▶ DATA:

○ ○ ○

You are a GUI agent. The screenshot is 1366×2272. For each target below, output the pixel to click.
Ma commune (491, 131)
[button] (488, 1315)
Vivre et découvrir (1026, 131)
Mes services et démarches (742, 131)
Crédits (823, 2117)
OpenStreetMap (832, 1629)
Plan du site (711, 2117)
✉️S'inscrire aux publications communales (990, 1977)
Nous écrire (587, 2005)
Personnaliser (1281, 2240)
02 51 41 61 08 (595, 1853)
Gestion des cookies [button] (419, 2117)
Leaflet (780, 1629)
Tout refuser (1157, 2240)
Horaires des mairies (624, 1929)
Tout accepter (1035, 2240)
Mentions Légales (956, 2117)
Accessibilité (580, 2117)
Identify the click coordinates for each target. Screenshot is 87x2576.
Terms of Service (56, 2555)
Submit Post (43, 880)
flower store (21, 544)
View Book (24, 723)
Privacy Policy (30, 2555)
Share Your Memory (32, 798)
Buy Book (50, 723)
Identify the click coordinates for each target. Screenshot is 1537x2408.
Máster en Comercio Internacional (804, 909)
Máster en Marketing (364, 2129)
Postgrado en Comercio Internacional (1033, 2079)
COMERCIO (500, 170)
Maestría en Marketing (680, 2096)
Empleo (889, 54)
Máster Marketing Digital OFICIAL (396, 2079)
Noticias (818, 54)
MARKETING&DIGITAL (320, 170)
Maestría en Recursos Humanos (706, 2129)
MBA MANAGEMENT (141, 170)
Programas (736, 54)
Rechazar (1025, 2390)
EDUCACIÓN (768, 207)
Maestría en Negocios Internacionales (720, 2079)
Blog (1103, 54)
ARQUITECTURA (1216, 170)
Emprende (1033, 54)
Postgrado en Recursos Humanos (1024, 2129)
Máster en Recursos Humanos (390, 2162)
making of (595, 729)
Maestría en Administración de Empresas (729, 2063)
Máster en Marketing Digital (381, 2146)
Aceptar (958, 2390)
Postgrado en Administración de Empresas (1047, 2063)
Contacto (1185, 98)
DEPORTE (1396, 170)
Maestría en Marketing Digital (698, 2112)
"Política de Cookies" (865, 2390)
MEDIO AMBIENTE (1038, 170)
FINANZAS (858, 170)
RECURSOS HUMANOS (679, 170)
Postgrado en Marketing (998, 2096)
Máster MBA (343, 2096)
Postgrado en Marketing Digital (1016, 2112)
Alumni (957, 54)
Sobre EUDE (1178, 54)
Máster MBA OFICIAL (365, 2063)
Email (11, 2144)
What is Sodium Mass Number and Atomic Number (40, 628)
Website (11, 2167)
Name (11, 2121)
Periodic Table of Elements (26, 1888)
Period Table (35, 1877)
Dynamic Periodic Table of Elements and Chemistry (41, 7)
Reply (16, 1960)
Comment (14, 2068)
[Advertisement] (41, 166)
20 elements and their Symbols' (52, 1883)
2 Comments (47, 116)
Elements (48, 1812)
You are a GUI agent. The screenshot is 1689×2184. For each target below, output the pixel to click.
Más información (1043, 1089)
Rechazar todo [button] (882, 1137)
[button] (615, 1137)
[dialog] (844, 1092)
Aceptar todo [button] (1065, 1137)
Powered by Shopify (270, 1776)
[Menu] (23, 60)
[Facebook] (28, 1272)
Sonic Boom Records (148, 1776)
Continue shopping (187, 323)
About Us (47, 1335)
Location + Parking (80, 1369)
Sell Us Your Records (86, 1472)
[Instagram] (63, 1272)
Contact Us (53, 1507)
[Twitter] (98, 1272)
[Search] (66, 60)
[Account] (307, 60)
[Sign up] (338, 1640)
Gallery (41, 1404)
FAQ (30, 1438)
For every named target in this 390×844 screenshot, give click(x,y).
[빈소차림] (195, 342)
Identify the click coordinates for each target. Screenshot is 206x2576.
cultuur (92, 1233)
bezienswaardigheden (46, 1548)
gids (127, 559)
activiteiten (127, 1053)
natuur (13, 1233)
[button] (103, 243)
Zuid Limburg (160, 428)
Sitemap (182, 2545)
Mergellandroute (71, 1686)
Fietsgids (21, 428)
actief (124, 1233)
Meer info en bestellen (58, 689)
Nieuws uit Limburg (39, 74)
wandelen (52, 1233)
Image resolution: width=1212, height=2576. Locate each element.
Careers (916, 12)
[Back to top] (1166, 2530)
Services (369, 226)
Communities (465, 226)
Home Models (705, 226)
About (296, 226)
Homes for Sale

○ ○ ○

▶ YOUR ASSIGNMENT: Repeat the material above in full. Match it exactly.

▶ ANSWER BELOW:
You are a GUI agent. The screenshot is 1366×2272. For each target below, output the pixel to click.
Ma commune (491, 131)
[button] (488, 1315)
Vivre et découvrir (1026, 131)
Mes services et démarches (742, 131)
Crédits (823, 2117)
OpenStreetMap (832, 1629)
Plan du site (711, 2117)
✉️S'inscrire aux publications communales (990, 1977)
Nous écrire (587, 2005)
Personnaliser (1281, 2240)
02 51 41 61 08 (595, 1853)
Gestion des cookies [button] (419, 2117)
Leaflet (780, 1629)
Tout refuser (1157, 2240)
Horaires des mairies (624, 1929)
Tout accepter (1035, 2240)
Mentions Légales (956, 2117)
Accessibilité (580, 2117)
Identify the click coordinates for each target. Screenshot is 87x2576.
Terms of Service (56, 2555)
Submit Post (43, 880)
flower store (21, 544)
View Book (24, 723)
Privacy Policy (30, 2555)
Share Your Memory (32, 798)
Buy Book (50, 723)
Identify the click coordinates for each target. Screenshot is 1537x2408.
Máster en Comercio Internacional (804, 909)
Máster en Marketing (364, 2129)
Postgrado en Comercio Internacional (1033, 2079)
COMERCIO (500, 170)
Maestría en Marketing (680, 2096)
Empleo (889, 54)
Máster Marketing Digital OFICIAL (396, 2079)
Noticias (818, 54)
MARKETING&DIGITAL (320, 170)
Maestría en Recursos Humanos (706, 2129)
MBA MANAGEMENT (141, 170)
Programas (736, 54)
Rechazar (1025, 2390)
EDUCACIÓN (768, 207)
Maestría en Negocios Internacionales (720, 2079)
Blog (1103, 54)
ARQUITECTURA (1216, 170)
Emprende (1033, 54)
Postgrado en Recursos Humanos (1024, 2129)
Máster en Recursos Humanos (390, 2162)
making of (595, 729)
Maestría en Administración de Empresas (729, 2063)
Máster en Marketing Digital (381, 2146)
Aceptar (958, 2390)
Postgrado en Administración de Empresas (1047, 2063)
Contacto (1185, 98)
DEPORTE (1396, 170)
Maestría en Marketing Digital (698, 2112)
"Política de Cookies" (865, 2390)
MEDIO AMBIENTE (1038, 170)
FINANZAS (858, 170)
RECURSOS HUMANOS (679, 170)
Postgrado en Marketing (998, 2096)
Máster MBA (343, 2096)
Postgrado en Marketing Digital (1016, 2112)
Alumni (957, 54)
Sobre EUDE (1178, 54)
Máster MBA OFICIAL (365, 2063)
Email (11, 2144)
What is Sodium Mass Number and Atomic Number (40, 628)
Website (11, 2167)
Name (11, 2121)
Periodic Table of Elements (26, 1888)
Period Table (35, 1877)
Dynamic Periodic Table of Elements and Chemistry (41, 7)
Reply (16, 1960)
Comment (14, 2068)
[Advertisement] (41, 166)
20 elements and their Symbols' (52, 1883)
2 Comments (47, 116)
Elements (48, 1812)
You are a GUI agent. The screenshot is 1689×2184. For each target below, output the pixel to click.
Más información (1043, 1089)
Rechazar todo [button] (882, 1137)
[button] (615, 1137)
[dialog] (844, 1092)
Aceptar todo [button] (1065, 1137)
Powered by Shopify (270, 1776)
[Menu] (23, 60)
[Facebook] (28, 1272)
Sonic Boom Records (148, 1776)
Continue shopping (187, 323)
About Us (47, 1335)
Location + Parking (80, 1369)
Sell Us Your Records (86, 1472)
[Instagram] (63, 1272)
Contact Us (53, 1507)
[Twitter] (98, 1272)
[Search] (66, 60)
[Account] (307, 60)
[Sign up] (338, 1640)
Gallery (41, 1404)
FAQ (30, 1438)
For every named target in this 390×844 screenshot, give click(x,y).
[빈소차림] (195, 342)
Identify the click coordinates for each target. Screenshot is 206x2576.
cultuur (92, 1233)
bezienswaardigheden (46, 1548)
gids (127, 559)
activiteiten (127, 1053)
natuur (13, 1233)
[button] (103, 243)
Zuid Limburg (160, 428)
Sitemap (182, 2545)
Mergellandroute (71, 1686)
Fietsgids (21, 428)
actief (124, 1233)
Meer info en bestellen (58, 689)
Nieuws uit Limburg (39, 74)
wandelen (52, 1233)
Image resolution: width=1212, height=2576. Locate each element.
Careers (916, 12)
[Back to top] (1166, 2530)
Services (369, 226)
Communities (465, 226)
Home Models (705, 226)
About (296, 226)
Homes for Sale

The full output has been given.